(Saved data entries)
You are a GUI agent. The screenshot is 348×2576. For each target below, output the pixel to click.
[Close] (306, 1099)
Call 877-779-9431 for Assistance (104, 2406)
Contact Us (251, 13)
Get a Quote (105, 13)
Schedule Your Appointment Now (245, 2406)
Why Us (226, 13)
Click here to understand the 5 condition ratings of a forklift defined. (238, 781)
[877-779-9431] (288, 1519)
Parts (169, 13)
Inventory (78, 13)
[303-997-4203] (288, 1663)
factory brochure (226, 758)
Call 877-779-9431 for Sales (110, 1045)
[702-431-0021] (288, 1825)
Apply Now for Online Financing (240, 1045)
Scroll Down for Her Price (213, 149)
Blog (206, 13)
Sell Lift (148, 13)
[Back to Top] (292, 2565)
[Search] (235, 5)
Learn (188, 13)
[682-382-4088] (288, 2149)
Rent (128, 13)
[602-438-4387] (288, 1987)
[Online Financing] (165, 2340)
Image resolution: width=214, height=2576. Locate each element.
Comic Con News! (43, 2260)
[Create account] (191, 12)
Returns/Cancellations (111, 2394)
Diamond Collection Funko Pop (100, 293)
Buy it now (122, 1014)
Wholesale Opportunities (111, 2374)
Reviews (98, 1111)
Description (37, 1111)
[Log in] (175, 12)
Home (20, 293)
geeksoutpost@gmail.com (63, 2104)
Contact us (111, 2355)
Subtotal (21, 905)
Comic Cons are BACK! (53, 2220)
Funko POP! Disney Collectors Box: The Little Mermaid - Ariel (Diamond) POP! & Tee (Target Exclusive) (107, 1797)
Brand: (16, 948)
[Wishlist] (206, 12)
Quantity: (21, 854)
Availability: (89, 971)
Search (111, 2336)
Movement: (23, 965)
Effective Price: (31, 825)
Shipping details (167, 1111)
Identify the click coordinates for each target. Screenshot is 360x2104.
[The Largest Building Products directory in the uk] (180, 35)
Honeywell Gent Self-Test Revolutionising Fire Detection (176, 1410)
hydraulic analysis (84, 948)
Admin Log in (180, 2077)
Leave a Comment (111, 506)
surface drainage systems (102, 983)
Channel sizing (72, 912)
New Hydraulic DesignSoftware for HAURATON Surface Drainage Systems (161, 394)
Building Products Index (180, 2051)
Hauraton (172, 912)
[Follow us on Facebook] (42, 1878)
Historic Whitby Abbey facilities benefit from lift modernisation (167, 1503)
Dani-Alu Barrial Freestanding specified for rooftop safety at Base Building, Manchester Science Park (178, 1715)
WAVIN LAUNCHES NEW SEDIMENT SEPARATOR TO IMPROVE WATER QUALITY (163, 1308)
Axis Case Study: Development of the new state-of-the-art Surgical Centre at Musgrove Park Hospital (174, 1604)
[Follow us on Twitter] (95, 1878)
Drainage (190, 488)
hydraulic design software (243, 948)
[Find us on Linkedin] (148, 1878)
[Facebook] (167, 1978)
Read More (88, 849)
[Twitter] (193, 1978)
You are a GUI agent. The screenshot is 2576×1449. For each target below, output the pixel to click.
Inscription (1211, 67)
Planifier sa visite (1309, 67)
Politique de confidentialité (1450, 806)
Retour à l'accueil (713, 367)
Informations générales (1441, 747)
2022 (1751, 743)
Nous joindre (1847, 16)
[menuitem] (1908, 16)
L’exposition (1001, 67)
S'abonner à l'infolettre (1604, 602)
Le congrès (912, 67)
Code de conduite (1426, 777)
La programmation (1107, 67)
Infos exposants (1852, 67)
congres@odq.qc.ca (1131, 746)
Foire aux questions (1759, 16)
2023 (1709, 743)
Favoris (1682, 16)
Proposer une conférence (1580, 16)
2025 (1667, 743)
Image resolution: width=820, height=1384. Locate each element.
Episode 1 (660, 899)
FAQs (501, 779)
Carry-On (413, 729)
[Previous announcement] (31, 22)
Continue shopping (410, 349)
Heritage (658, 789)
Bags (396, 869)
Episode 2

◆ Work request ◆
Go line by line through the records above and copy each one containing "Call".

◆ Reply ◆
Call 877-779-9431 for Assistance (104, 2406)
Call 877-779-9431 for Sales (110, 1045)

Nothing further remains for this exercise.